What this task involves: Of the records that follow, copy only the lines from the line containing "info@jb-furniture.co.uk (132, 2287)" to the line containing "01933 411 876 (132, 2268)", both included, exactly as written.

+---+

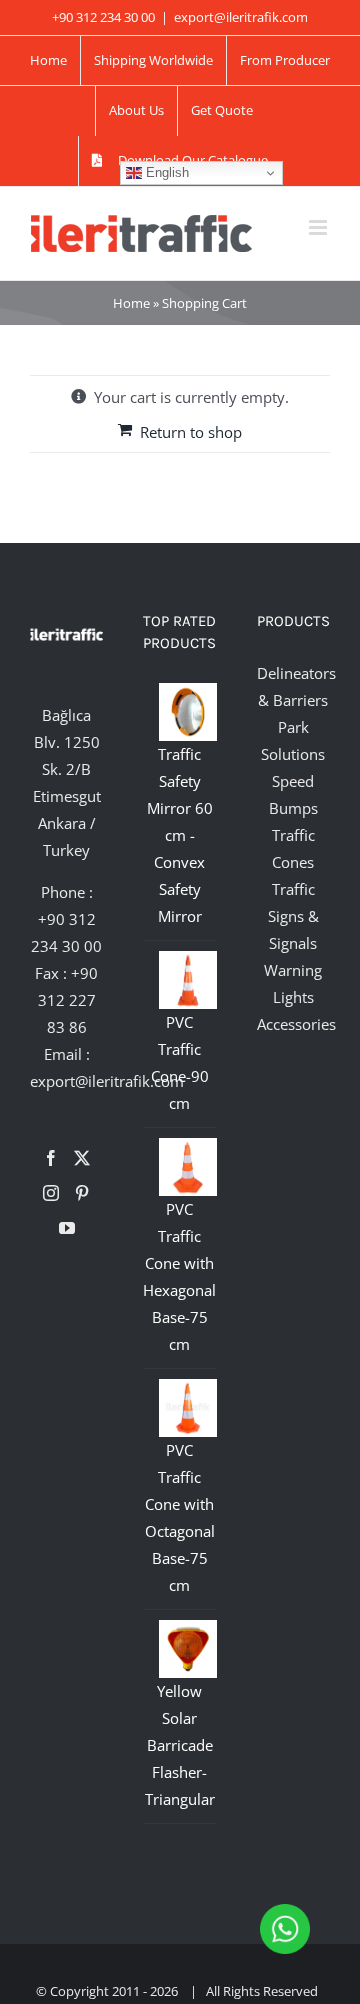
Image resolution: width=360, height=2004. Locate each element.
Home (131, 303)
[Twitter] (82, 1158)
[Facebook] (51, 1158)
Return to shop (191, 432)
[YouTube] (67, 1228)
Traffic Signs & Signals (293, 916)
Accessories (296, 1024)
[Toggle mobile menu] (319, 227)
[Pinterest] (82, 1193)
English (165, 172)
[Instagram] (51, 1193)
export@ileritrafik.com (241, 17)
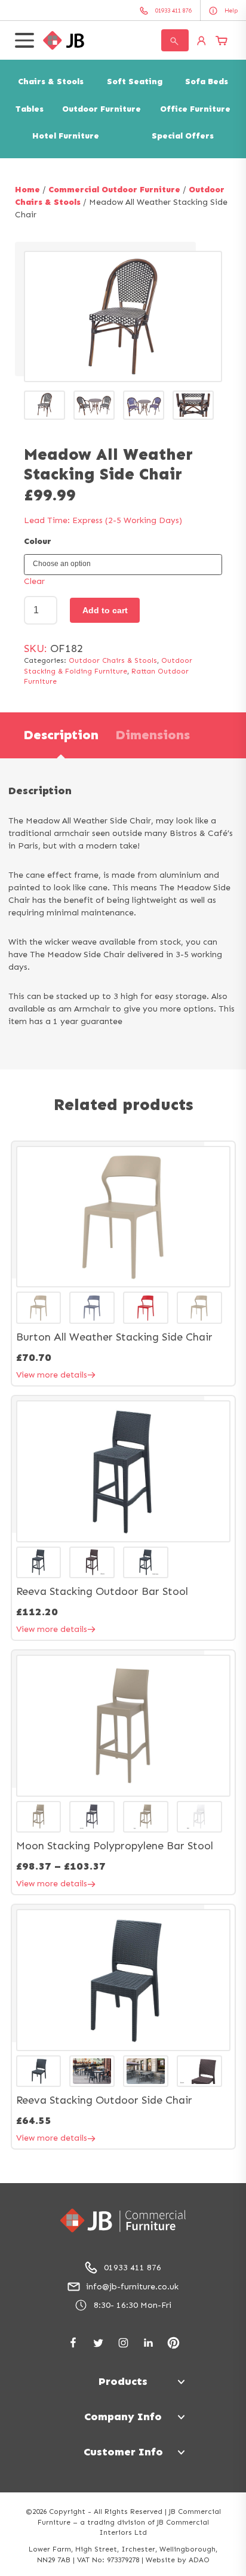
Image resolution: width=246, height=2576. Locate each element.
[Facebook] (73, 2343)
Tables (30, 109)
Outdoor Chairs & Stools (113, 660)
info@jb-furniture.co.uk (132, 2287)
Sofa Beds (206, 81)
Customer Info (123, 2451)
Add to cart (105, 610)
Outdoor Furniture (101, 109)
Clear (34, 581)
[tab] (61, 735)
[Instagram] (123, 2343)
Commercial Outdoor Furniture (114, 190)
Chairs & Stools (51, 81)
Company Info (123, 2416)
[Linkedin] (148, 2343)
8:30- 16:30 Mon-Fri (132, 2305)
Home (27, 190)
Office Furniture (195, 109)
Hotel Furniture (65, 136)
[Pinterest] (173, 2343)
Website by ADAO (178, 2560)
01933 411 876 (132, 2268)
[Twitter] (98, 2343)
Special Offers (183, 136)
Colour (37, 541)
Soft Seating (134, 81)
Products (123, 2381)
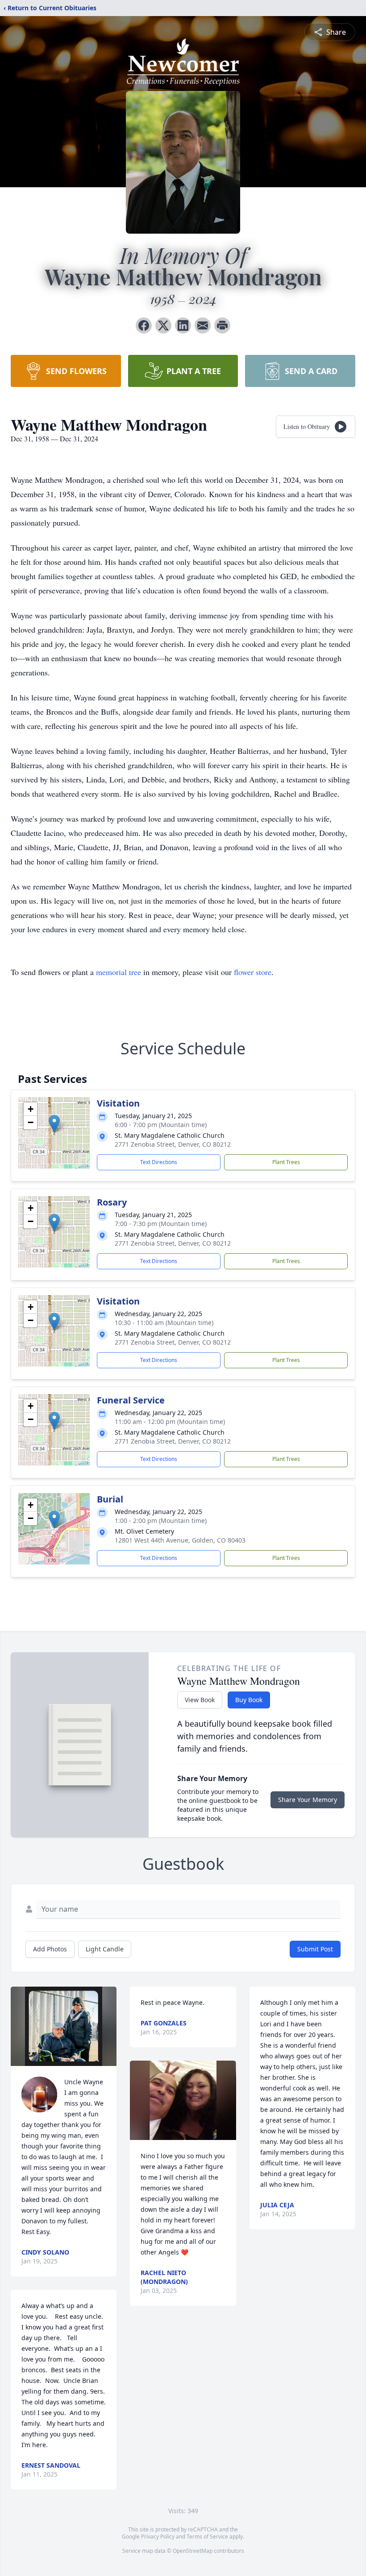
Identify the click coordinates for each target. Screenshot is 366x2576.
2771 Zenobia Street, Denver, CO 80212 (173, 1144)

+---+

Result:
info@jb-furniture.co.uk (132, 2287)
Sofa Beds (206, 81)
Customer Info (123, 2451)
Add to cart (105, 610)
Outdoor Furniture (101, 109)
Clear (34, 581)
[tab] (61, 735)
[Instagram] (123, 2343)
Commercial Outdoor Furniture (114, 190)
Chairs & Stools (51, 81)
Company Info (123, 2416)
[Linkedin] (148, 2343)
8:30- 16:30 Mon-Fri (132, 2305)
Home (27, 190)
Office Furniture (195, 109)
Hotel Furniture (65, 136)
[Pinterest] (173, 2343)
Website by ADAO (178, 2560)
01933 411 876 (132, 2268)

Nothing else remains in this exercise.